The large intersubject variability in acoustic injury is well known. The exact mechanisms underlying these differences remain, however, poorly understood. Therefore, identifying genes of vulnerability or genes that could potentially play a protective role is critical to enhancing the development of personalized medicine for hearing loss. In this context, PACAP may be a candidate gene for endogenous protection against noise-induced hearing.

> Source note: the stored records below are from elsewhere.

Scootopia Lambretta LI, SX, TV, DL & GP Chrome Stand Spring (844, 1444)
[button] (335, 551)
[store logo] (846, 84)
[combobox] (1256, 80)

Data Availability Statement

The original contributions presented in the study are included in the article, further inquiries can be directed to the corresponding author.

Ethics Statement

The animal study was reviewed and approved by French Ethical Committee stipulations regarding the care and use of animals for experimental procedures (agreements C75-05-18 and 01476.02, license #6711).

Author Contributions

JW, MG and PB designed the experiments. SS provided transgenic mice expressing human PAC1R. JW, MG and JR performed electrophysiological assessments. JW and ML performed histochemical evaluations. PB performed molecular biological assessments. PG carried out quantitative analysis. JW, MG and PB wrote the manuscript. J-LP and JR reviewed the manuscript. All authors contributed to the article and approved the submitted version.

Conflict of Interest

The authors declare that the research was conducted in the absence of any commercial or financial relationships that could be construed as a potential conflict of interest.